## What you need to do
Say how many lines in the records hold "video". Nothing but the number should be given.

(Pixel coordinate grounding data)
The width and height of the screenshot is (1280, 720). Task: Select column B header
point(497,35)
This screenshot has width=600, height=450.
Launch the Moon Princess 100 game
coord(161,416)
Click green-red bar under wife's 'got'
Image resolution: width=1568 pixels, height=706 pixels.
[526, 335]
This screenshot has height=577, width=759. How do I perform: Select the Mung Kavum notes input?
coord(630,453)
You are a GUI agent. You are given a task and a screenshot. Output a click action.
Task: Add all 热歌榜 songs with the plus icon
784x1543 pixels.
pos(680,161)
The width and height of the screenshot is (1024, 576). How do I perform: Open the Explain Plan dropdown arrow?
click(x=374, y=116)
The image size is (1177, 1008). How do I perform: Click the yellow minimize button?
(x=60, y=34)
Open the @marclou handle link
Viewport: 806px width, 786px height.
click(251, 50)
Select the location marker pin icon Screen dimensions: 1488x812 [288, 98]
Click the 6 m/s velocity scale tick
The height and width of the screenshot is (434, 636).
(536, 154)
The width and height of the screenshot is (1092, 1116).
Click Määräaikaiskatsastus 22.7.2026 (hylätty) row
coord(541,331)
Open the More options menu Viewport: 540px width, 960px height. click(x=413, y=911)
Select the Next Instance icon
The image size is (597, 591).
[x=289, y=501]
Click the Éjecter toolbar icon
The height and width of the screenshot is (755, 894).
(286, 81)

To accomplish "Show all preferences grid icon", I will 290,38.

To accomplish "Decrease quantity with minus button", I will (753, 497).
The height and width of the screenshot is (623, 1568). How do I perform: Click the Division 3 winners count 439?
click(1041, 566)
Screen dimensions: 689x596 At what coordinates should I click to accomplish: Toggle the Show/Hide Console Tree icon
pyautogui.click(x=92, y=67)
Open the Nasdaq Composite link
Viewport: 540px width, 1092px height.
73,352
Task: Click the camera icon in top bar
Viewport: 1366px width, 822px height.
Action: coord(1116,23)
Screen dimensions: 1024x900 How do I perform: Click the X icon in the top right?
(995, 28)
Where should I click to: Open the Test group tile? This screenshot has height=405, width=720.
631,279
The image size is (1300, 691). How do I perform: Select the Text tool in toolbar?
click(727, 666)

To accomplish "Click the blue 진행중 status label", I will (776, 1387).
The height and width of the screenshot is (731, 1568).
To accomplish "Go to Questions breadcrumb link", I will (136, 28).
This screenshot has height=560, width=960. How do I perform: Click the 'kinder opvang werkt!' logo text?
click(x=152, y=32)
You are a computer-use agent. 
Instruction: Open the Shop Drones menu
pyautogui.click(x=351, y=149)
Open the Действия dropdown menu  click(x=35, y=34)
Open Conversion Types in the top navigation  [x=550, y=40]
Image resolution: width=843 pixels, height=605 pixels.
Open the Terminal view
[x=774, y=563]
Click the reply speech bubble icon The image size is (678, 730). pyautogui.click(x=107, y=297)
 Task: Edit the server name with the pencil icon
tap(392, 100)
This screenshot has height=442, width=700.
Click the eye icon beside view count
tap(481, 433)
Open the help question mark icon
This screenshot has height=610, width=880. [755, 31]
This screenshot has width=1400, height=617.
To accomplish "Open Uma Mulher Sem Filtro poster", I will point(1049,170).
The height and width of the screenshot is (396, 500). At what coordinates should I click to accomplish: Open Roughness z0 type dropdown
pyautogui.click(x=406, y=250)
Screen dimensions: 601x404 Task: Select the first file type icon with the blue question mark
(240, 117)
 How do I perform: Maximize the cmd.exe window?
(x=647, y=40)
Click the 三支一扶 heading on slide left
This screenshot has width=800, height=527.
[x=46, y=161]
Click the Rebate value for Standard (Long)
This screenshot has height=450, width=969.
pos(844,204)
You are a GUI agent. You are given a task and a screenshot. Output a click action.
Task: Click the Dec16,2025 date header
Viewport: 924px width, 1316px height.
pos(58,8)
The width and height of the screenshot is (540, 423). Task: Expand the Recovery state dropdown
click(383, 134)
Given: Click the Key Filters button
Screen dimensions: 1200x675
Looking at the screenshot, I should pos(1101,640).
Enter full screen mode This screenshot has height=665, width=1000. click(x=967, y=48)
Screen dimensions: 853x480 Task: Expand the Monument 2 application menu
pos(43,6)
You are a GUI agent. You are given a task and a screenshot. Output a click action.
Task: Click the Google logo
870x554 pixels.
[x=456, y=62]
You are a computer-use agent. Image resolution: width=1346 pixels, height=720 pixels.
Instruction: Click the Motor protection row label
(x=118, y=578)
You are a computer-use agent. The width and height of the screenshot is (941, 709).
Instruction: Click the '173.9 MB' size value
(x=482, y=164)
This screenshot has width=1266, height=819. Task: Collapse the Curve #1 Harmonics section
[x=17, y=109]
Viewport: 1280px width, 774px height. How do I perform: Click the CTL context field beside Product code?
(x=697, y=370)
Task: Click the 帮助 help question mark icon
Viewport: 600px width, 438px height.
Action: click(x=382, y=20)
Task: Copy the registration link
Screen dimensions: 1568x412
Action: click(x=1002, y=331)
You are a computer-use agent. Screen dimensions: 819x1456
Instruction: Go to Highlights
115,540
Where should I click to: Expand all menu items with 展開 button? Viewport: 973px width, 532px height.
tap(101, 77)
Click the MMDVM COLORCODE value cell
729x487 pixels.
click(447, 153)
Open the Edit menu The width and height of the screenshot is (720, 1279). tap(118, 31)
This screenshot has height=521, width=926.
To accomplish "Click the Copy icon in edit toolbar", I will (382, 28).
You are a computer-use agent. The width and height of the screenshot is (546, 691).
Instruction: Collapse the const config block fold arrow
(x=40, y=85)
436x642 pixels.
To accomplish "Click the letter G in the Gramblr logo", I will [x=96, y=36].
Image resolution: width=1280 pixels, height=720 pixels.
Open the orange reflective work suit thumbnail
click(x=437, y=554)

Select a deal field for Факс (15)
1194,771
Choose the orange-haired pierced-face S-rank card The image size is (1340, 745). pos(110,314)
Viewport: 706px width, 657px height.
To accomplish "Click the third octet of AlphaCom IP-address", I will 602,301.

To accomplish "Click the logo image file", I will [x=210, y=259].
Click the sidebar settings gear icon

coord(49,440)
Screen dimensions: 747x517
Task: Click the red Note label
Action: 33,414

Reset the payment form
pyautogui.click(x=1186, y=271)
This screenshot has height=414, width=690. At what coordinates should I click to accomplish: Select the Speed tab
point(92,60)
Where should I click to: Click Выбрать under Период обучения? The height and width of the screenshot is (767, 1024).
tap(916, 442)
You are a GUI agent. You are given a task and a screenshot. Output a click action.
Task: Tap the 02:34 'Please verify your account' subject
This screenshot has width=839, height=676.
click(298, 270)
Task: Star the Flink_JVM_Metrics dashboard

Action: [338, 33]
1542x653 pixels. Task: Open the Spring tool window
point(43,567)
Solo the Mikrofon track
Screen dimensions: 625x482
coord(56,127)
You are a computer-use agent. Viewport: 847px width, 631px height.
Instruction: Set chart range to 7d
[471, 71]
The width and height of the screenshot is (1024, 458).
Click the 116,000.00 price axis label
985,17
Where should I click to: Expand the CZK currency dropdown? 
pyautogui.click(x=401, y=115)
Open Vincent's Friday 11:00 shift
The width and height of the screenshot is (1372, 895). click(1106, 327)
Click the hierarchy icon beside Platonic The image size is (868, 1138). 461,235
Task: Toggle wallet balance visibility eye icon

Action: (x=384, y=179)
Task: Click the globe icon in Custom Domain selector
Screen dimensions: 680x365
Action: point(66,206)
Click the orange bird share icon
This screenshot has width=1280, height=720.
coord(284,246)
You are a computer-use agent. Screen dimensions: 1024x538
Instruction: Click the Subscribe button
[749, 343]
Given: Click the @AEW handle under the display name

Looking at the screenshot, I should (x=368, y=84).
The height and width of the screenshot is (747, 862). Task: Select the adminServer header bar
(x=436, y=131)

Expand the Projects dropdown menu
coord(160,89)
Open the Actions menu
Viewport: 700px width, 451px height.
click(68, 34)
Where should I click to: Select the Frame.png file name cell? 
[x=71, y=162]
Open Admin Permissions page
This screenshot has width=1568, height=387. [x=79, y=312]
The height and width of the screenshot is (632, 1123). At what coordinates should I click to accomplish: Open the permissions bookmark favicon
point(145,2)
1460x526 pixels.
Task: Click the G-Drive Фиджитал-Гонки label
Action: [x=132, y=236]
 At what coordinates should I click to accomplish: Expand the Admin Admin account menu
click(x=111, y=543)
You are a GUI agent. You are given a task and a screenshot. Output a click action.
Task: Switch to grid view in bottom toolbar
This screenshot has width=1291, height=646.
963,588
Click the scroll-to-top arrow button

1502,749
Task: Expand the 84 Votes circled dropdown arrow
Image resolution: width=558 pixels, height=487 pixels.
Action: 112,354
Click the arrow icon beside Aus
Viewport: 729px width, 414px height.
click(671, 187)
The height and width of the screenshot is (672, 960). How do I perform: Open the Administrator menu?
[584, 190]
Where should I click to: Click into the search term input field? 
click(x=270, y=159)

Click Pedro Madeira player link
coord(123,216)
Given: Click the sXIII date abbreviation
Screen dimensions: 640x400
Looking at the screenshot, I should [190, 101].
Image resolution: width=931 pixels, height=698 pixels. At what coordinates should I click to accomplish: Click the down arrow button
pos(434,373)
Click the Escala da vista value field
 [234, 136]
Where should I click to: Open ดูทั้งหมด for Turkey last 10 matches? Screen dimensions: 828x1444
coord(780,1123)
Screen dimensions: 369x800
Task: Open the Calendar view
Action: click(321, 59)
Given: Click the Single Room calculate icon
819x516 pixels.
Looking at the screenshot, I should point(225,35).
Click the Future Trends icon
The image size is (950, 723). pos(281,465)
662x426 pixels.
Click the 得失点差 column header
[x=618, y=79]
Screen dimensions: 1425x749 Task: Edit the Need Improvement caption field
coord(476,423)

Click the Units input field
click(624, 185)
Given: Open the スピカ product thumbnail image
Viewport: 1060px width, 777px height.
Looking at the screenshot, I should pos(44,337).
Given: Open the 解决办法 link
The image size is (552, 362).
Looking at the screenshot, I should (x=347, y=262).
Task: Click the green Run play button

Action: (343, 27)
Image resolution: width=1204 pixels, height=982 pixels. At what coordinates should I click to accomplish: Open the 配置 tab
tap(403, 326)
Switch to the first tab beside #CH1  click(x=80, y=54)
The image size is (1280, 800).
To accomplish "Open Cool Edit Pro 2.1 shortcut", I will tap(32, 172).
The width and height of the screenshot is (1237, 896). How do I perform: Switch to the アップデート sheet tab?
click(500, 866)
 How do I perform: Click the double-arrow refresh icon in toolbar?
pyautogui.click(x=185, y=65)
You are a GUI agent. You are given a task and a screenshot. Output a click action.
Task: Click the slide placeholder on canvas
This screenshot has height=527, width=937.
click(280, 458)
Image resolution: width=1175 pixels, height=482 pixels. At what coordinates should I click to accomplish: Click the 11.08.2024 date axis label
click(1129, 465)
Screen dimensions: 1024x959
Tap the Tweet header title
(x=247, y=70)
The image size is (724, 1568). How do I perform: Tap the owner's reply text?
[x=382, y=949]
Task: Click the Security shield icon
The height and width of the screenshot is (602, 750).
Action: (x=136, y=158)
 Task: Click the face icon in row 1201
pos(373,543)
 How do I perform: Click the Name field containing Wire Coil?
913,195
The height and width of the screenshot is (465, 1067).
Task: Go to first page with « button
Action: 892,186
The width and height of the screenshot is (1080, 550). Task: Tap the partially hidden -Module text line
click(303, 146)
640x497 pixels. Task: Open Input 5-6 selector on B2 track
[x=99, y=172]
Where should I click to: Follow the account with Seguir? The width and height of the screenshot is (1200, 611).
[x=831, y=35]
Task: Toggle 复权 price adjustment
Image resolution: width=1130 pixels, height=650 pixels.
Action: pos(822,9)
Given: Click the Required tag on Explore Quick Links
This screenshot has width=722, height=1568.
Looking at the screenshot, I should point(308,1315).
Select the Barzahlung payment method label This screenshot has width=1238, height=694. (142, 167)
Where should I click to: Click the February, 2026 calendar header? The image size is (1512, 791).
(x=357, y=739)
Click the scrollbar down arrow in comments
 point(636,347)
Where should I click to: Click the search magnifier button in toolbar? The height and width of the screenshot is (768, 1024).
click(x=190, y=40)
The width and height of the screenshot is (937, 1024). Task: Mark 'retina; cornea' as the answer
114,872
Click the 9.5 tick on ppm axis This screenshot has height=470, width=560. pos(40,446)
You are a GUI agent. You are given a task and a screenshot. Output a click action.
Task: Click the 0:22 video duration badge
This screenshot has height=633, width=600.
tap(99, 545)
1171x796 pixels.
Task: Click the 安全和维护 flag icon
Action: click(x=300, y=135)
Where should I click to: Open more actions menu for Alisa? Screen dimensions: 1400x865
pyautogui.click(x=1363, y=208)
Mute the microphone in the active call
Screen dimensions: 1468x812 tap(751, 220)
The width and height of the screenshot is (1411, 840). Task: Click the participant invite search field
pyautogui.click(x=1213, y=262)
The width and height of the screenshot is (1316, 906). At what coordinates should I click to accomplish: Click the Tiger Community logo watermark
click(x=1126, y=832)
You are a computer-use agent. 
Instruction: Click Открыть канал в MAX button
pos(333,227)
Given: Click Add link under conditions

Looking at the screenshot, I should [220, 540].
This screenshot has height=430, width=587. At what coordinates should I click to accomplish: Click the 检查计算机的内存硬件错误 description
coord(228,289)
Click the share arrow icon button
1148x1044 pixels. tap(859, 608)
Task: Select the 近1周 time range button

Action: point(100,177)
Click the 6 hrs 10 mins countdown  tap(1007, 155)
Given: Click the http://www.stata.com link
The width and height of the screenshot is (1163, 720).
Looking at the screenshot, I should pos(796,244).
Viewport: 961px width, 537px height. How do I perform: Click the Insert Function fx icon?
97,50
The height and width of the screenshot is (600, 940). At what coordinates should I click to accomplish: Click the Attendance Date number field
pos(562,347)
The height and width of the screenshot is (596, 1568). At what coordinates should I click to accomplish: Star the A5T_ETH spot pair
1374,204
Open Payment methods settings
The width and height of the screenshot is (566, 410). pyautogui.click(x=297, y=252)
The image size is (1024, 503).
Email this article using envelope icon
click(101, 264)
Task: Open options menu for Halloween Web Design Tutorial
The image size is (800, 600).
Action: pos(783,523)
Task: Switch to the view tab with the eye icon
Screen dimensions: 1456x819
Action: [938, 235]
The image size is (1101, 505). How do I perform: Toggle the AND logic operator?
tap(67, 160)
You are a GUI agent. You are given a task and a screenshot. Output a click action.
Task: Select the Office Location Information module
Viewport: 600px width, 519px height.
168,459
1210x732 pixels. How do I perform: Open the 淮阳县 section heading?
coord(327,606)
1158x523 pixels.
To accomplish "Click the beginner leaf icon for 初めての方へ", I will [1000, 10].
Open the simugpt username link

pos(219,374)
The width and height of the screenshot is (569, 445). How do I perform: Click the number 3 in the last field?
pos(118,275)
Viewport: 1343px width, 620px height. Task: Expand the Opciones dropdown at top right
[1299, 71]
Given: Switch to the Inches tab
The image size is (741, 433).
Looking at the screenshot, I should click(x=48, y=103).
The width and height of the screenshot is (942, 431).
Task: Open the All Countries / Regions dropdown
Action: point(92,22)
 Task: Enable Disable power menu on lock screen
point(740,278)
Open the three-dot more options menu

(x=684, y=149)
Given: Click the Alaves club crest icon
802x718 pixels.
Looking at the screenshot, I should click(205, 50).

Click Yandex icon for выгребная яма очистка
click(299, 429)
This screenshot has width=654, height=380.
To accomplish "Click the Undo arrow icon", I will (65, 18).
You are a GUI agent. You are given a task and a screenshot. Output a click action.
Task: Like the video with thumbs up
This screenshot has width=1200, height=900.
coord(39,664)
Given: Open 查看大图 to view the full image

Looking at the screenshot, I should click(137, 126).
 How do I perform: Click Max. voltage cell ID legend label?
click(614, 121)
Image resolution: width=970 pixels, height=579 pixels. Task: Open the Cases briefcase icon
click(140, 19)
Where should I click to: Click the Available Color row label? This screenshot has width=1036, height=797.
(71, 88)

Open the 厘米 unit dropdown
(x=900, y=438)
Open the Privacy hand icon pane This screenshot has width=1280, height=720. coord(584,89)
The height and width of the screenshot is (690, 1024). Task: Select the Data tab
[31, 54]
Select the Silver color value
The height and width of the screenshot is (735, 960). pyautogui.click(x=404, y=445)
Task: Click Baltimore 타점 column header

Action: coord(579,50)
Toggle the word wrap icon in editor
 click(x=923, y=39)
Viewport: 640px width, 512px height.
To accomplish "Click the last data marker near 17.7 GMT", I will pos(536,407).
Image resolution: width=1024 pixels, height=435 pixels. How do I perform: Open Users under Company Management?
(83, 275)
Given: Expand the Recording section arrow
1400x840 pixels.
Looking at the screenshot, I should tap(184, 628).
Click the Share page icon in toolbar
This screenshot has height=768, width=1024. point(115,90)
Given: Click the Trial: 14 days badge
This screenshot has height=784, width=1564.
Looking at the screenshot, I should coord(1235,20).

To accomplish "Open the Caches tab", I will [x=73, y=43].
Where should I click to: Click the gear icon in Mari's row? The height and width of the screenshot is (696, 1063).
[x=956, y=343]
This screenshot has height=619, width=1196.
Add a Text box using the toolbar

## Response below
2